At the same time, parents seem open to encouraging consideration of institutions they had not heard of before, if that college or university were to offer their child a scholarship or other grant aid. As much as we might abhor the idea that our truly wonderful college may be selected largely on the basis of cost, that may be our current reality. While families may be willing to overlook sticker prices, they simply will not take assurances on faith that their child’s college of choice will be affordable.

Reminiscent of tough economic time in the past, parents will be most active in pushing their children to be realistic and practical about their choice of college and, more significantly, of college major. Colleges need to talk even more about return on investment. Liberal arts colleges may be big losers in this economy unless they can offer placement data that supports liberal arts as a route to jobs in the current economic environment. (Never mind that no one knows what that “current environment” will be when they graduate.) Several of the parents we spoke with were most clear when it came to the subject of college major: “My daughter is interested in history, but there’s no way that she’s going to major in history in college—she’d better study something that’s going to prepare her for a job.”

So what are parents, who only want the best for their children but face an ambiguous economic future themselves, to do? How do they balance the certain desire to invest in their children with the uncertainty of job insecurity, declining home value and diminished savings? Facing similar dilemmas fueled by decreasing endowment values, tightening budgets and uncertain support from donors and public funders, how can colleges and universities best help families?

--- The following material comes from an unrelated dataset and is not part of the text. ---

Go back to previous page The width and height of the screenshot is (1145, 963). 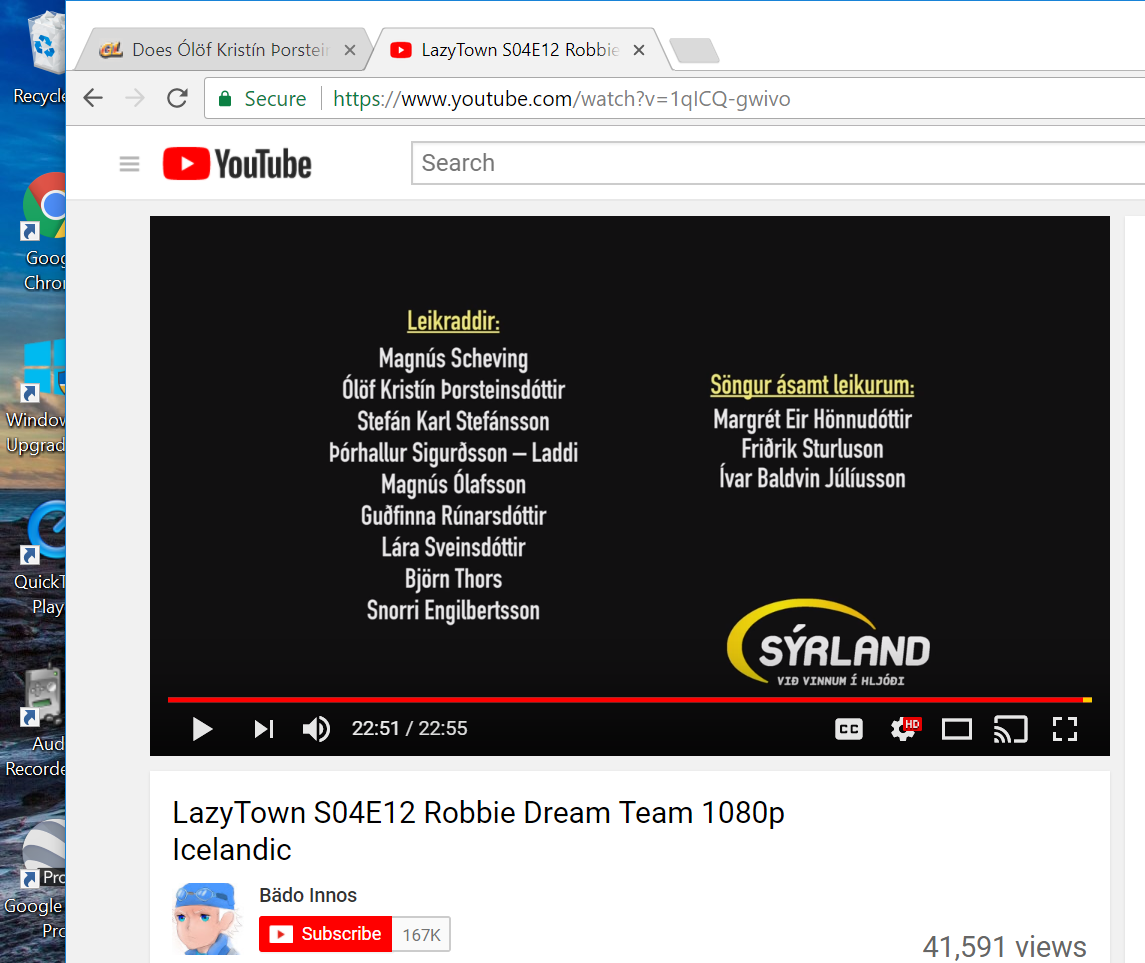[x=93, y=98]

The opportunities seem to lie where they’ve always been: As never before, institutions must be true to themselves, presenting a clear and coherent picture of how attendance there will contribute to a student’s personal and professional preparation. Most importantly, they must be transparent as early and as thoroughly as possible about what the true costs of attendance are and how families can manage their share of those costs.

The keys:

  • Presenting the value of attending your institution as a distinctive choice, to discourage the thinking that all colleges or universities are pretty much the same and to make the case that decisions based primarily on costs come with their own costs.
  • Clearly and openly communicating the outcomes and return on investment that result from attending your institution.
  • Supporting parents with timely and personalized support regarding ways they can manage the costs of attendance.
  • Working with parents in a respectful way to demonstrate that the institution, student and family are indeed partners in financing the costs of higher education.